*** DATA SUPPLIED Section Begins ***

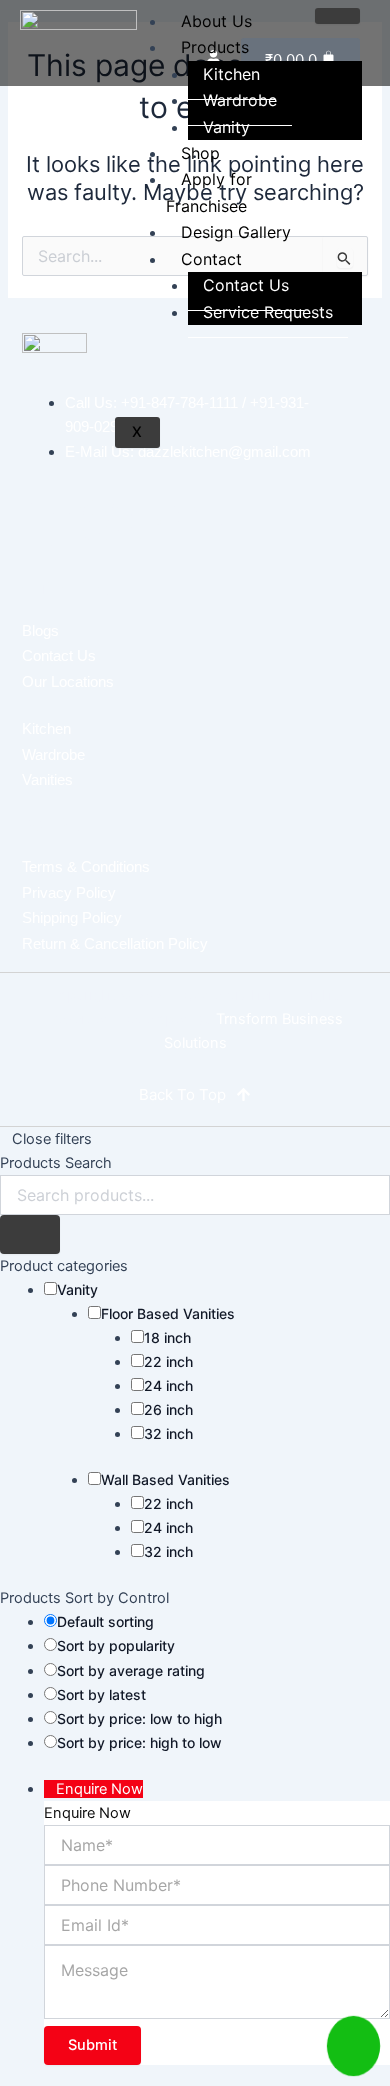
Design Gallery (236, 232)
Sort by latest (101, 1694)
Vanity (226, 127)
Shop (200, 153)
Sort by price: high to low (139, 1742)
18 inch (167, 1337)
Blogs (40, 630)
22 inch (168, 1361)
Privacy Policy (69, 892)
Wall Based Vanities (165, 1479)
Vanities (47, 779)
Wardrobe (240, 100)
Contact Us (246, 285)
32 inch (168, 1433)
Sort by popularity (116, 1645)
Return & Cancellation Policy (115, 943)
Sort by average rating (131, 1670)
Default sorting (105, 1621)
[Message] (217, 2013)
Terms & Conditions (86, 866)
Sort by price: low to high (139, 1718)
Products (215, 47)
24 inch (168, 1385)
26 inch (168, 1409)
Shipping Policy (72, 917)
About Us (216, 21)
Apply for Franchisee (209, 192)
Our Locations (68, 681)
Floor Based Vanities (168, 1313)
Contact (211, 259)
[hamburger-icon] (337, 16)
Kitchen (46, 728)
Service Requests (268, 312)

*** DATA SUPPLIED Section Ends ***

◆ **WHAT IS REQUIRED**: Go through the listing and copy each line that includes the string "price".

◆ **EXERCISE OUTPUT**:
Sort by price: high to low (139, 1742)
Sort by price: low to high (139, 1718)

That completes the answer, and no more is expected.